Yet even on Monday nights, when his sushi bar becomes a discounted roll circus, Hamamura enjoys what he does, as he always has. Some people have a job and a hobby, but for him, ice sculpting and food are his hobbies. He hopes to do them until his body stops working. And there are always glimmers of light: the man eating solo at the end of the bar, quietly requesting more nigiri; the table of co-workers erupting with delight when a sushi-loaded ship arrives at their table; and Hamamura’s ability to retain his artistic license and use it, as with the crappie he caught the day before, which he fries, pickles and plates before silently sliding it my way.

photo by greg rannells

CHAPTER 5
Where there is Water

Hamamura grew up smelling the Sea of Japan in the city of Hagi in the Yamaguchi prefecture. As a child, he was at the water’s edge every day, either fishing or daydreaming about one day captaining a great ocean liner. But in junior high, he was told he was partially colorblind and would never steer any such ship. Around that time, cruise boats were starting to arrive in the ports of Japan. Young Hamamura watched TV commercials for the ships, which always featured decadent buffets complete with elaborate ice carvings. It was then that he decided his next profession. As a chef, he could work on a cruise boat and travel the world.

By the time he graduated from culinary school, Japan’s cruise industry had all but vanished. Eventually his cooking did bring him across water, but nowhere near an ocean.

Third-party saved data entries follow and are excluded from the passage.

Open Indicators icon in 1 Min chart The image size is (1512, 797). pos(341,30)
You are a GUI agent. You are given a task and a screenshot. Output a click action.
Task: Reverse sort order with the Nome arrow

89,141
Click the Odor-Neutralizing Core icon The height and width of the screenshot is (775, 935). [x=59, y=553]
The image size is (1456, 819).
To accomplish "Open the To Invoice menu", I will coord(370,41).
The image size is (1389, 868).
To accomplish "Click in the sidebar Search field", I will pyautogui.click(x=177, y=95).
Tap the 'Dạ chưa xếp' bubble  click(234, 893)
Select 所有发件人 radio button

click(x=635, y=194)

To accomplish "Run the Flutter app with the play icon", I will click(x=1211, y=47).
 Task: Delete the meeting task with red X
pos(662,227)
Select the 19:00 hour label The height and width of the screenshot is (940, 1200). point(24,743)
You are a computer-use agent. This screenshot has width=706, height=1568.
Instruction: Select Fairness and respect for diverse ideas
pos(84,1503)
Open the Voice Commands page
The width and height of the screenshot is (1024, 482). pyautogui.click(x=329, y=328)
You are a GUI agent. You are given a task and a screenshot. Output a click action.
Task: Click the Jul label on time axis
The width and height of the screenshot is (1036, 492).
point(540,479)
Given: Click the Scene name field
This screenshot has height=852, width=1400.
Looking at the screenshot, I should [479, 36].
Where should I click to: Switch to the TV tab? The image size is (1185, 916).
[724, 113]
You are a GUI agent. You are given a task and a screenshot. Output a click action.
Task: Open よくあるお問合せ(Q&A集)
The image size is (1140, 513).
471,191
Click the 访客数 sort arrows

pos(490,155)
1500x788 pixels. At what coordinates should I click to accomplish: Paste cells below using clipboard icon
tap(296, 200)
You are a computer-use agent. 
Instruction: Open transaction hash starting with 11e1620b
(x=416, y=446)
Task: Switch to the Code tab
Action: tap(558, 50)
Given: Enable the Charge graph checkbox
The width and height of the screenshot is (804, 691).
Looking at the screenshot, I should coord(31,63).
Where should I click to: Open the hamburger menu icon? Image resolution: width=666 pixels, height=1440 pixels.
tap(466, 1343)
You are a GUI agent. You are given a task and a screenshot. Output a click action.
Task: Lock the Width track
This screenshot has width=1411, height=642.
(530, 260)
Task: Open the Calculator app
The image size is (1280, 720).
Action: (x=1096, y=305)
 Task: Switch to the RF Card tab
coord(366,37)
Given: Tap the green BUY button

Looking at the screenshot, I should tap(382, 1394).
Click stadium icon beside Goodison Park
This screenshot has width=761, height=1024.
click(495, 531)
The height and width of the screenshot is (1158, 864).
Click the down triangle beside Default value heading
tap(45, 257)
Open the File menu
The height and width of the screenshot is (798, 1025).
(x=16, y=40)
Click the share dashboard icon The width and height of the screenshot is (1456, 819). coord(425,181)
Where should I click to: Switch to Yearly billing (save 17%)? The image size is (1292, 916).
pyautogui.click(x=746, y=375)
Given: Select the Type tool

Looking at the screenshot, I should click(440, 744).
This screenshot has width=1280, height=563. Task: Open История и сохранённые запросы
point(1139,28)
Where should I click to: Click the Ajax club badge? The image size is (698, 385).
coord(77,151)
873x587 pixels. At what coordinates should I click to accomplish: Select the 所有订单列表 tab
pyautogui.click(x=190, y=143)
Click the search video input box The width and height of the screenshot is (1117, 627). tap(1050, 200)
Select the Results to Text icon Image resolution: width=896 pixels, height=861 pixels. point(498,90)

So Hamamura has found solace in the next best thing: Sometimes for a weekend, and sometimes just for an afternoon, he drives an hour south to a lake owned by a friend, who like many, started as a customer.

Although he is often in the company of family and friends, at some point during his visit, Hamamura finds a moment to paddle out to the middle of the lake in the canoe he fashioned by hand. With only room for himself, his fishing pole and his tackle box, he will throw out his line and, eventually, rest his head back and fall asleep.